An Oldie And A Goodie
Walter J. Travis bunkered Garden City GC.
Billy Edwards is the last member of New York's Garden City GC to win the Walter J. Travis Invitational, capturing the title four times in the 1960s and 1970s against the likes of U.S. Walker Cuppers Dick Siderowf and Jerry Courville Sr. Just shy of 80 years old, Edwards was recently asked to describe the atmosphere at his club, from the metal lockers in the locker room to the dormers above the wood-frame clubhouse and the golf course that stretches out from its back patio, just a few yards from the back-right pin position at 18. When he did, Edwards defined not only the 108-year history of the mid-amateur match-play tournament, but also the essence of Garden City itself. "It's the same place that it was 100 years ago," Edwards says. "It just reeks golf, and that's what you're there for."
For the 130 amateurs who received invitations to The Travis' centennial playing, May 14-16, their trip to Long Island will allow them a chance to channel the event's legacy while being treated to one of the purest, most popular experiences in amateur golf -- right down to the mandatory jacket in the clubhouse.
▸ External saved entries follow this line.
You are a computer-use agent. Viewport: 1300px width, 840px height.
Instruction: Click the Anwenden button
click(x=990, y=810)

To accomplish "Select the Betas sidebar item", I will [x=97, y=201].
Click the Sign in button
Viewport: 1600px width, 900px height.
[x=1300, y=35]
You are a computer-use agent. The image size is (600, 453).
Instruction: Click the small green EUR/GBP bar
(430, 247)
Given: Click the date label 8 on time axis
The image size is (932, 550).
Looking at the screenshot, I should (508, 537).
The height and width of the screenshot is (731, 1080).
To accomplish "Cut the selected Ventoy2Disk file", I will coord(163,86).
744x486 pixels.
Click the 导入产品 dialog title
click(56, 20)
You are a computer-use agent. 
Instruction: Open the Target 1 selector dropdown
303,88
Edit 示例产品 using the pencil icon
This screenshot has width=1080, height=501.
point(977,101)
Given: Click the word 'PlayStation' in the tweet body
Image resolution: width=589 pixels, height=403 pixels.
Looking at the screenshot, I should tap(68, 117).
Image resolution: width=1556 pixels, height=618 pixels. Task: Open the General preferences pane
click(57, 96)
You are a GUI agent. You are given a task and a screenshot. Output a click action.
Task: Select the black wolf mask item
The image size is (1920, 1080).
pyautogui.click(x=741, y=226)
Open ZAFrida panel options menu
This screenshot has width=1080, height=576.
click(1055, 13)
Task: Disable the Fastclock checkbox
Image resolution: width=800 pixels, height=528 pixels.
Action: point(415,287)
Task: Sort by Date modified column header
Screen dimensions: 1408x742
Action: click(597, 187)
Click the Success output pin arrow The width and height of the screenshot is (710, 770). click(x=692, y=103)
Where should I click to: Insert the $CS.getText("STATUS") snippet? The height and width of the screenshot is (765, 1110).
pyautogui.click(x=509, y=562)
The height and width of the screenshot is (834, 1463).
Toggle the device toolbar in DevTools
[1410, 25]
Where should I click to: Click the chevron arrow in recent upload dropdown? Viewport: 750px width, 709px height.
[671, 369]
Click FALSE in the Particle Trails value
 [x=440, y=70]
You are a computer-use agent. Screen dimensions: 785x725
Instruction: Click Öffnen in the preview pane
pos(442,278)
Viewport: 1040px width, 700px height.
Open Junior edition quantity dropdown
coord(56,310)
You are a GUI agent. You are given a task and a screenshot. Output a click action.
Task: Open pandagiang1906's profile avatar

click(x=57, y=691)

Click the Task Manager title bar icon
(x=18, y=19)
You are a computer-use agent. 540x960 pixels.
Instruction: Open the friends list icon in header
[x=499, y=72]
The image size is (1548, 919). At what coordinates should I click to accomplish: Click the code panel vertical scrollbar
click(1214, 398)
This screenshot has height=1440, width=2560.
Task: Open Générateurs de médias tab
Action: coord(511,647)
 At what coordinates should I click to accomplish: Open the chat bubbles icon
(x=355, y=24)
"It's like you're a member for the week," says Dave Reneker, a two-time club champion at Bel Air CC who is making the pilgrimage from Los Angeles. Perks include no entry fee and getting to play the gem that New York socialite Devereux Emmet designed and Travis bunkered, a layout that has hosted a U.S. Open (1902), four U.S. Amateurs (1900, '08, '13, '36) and a Walker Cup ('24). Edwards tells the story of Rocco Mediate raving to the tour pros assembled at Westchester CC after playing Garden City for the first time, "No bulldozers have been on that property."
Bob Lewis, the U.S. Walker Cup captain in 2003 and 2005, won the Travis' senior division in 2004 before spotting Mike Deo 28 years and winning the regular division on the 23rd hole in 2005. "You can't even believe there's a golf course there," Lewis says. "It's such an old traditional club, but it's like playing a links course in the middle of a city. I fell in love with the place. "
Eoghan O'Connell, who grew up playing links courses in Ireland, had a similar reaction. Just after winning the Coleman Invitational at Seminole GC in 2006, O'Connell took the Travis' title by beating John McClure of Los Angeles CC. "I drove by the entrance five times before I figured out where it was on the corner of a junction," O'Connell says. "It's bizarre. But of all the events you play in, this is the one where the members really get behind it the most. They're on the course watching. They really take pride in the event."
In years past they watched Gary Koch defeat two-time defending champion George Burns on the 18th hole in the 1975 final, and David Eger, last weekend's winner at the Mississippi Gulf Resort Classic on the Champions Tour, claim three straight Travis titles in the 1990s. Chris Lange, a former Crump Cup champ and member of Pine Valley's winning team at 2008 World Golf Team Championship, is defending champion. But as Lewis says, the competition isn't what it's all about.
"[Garden City is] just a tremendous place to go and feel the tradition of the game," he says. "There aren't a lot of places like that left in the country."